3. Les poèmes dialogués de François Minod

« J’ai oublié ce que j’avais à vous dire. » C’est par ces mots insolites, ou du moins inattendus, que François Minod commence sa lecture. On y entend quelques sentences qui donnent à réfléchir tout en faisant sourire : « Écrire, c’est croire que quelqu’un va entendre ce que tu dis. »J’ai bien aimé la lecture d’un poème dialogué, qui est un échange entre une mère et son fils, souvent ironique. J’ai bien aimé également l’humour qui se dégage du dialogue « Soyez factuel ». Les sentences tirées de son recueil De choses et d’autres sont également très savoureuses. « J’écris pour mettre un point et aller à la ligne. »

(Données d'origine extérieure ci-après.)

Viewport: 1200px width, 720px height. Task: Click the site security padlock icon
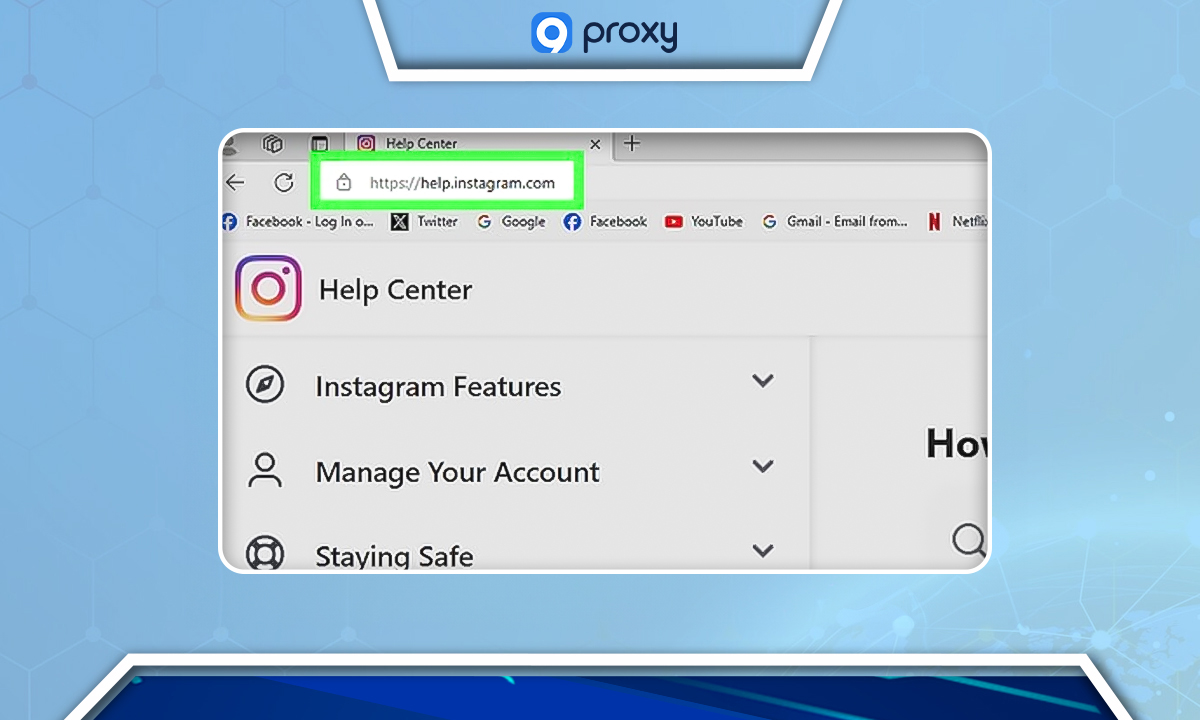click(344, 182)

Patrick Quillier (à gauche) et François Minod (à droite)

4. Emmanuel Godo : « Nous ne sommes pas rien »

J’aime la poésie d’Emmanuel Godo, parce qu’elle est en quête d’essentiel. Dans ce monde « dévasté-merveilleux », celle-ci s’oriente à partir de quelques mots porteurs de sens : maison, chemin, tombeau, coeur, pain, visage, silence, parole… On sait d’où Emmanuel Godo parle : il est influencé par le christianisme protestant. Mais sa poésie n’est jamais simple proclamation de foi.

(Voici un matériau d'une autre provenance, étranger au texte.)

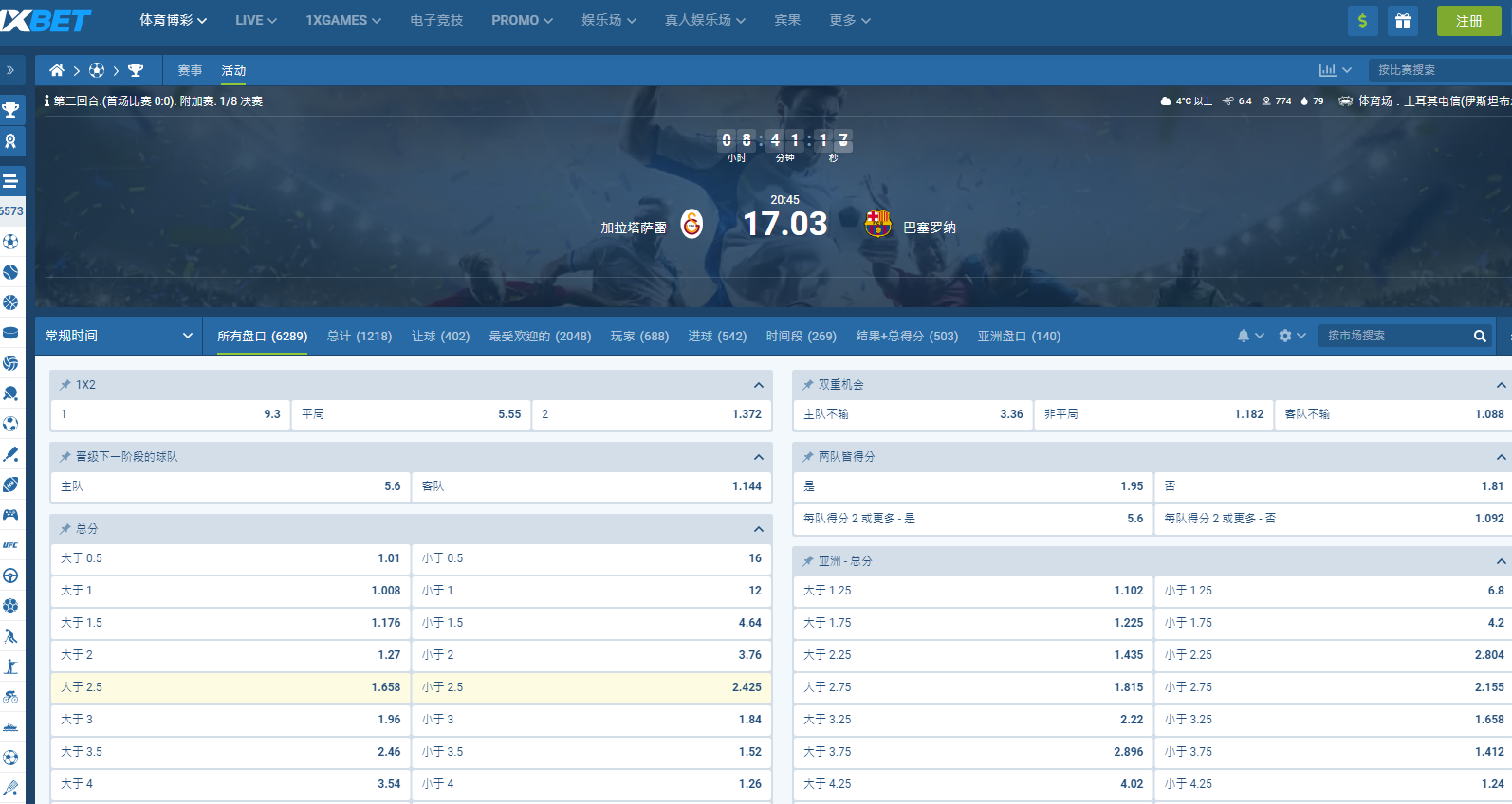1512x804 pixels.
Task: Select the ice hockey puck sidebar icon
Action: [10, 333]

Emmanuel Godo a tracé un parcours en sept poèmes dans son dernier recueil intitulé Les Égarées de Noël, paru dans la collection « Blanche » des éditions Gallimard. Le poème liminaire donne le ton du recueil en accolant les deux adjectifs « dévasté-merveilleux », à l’image d’un monde contradictoire. Dans cet univers ambivalent, il y a des messagers inattendus, tel ce « clochard de la rue Tisserand » qui « fume son cigarillo ». Un « éclopé de la vie », comme dirait Baudelaire. Emmanuel Godo campe à son tour un univers très urbain, en flux tendu, dont il saisit des images déchirantes.

Dans ces poèmes, Dieu est présent, non pas comme une réponse donnée d’avance à tous les problèmes, mais comme une question, une réflexion sur le sens de la vie, sur la mort dont la réalité n’est pas esquivée. « On s’aperçut que Dieu séchait les cours d’histoire ». Oui, il y a de l’humour, voire de l’ironie, qui n’entament en rien la foi. En Dieu, en l’homme. « Nous ne sommes pas rien », dit Emmanuel Godo, et j’aime cette formule. Nous ne sommes pas rien.

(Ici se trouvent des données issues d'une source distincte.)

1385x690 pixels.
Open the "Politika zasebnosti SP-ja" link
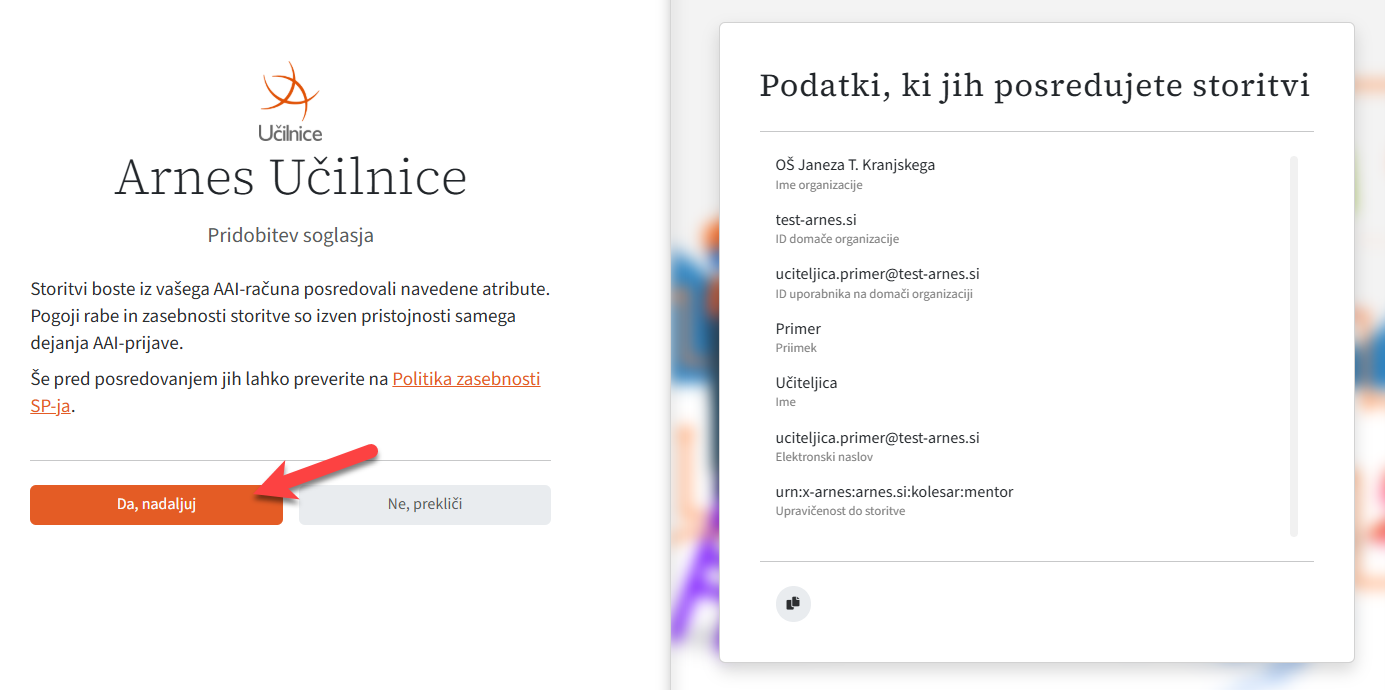pyautogui.click(x=466, y=380)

Emmanuel Godo présente Les Égarées de Noël

5. Les poèmes en prose de Monique Marta

Monique Marta

Monique Marta est l’organisatrice d’un Printemps des Poètes dans le village de Sausse, situé entre Guillaumes et Entrevaux, dans l’arrière-pays niçois. Elle nous a présenté ses poèmes en prose parus aux éditions Unicité, ainsi que ses Poèmes de la Marche du Pont, chez Rafael de Sortis, où elle laisse aller son imaginaire à la façon des surréalistes.

6. La Delphes d’Alain Juny

Delphes (Pexels)

Patrick Quillier en est convaincu : l’écrin de montagnes qui ceint Aiglun évoque fortement le cirque montagneux qui entoure la cité antique de Delphes. Aussi a-t il tenu à ce que son collègue et ami Alain Juny, ancien professeur de lettres classiques au lycée français de Lisbonne, et grand amoureux de Delphes, vienne directement sur place, pour se rendre compte de cette étonnante proximité géographique.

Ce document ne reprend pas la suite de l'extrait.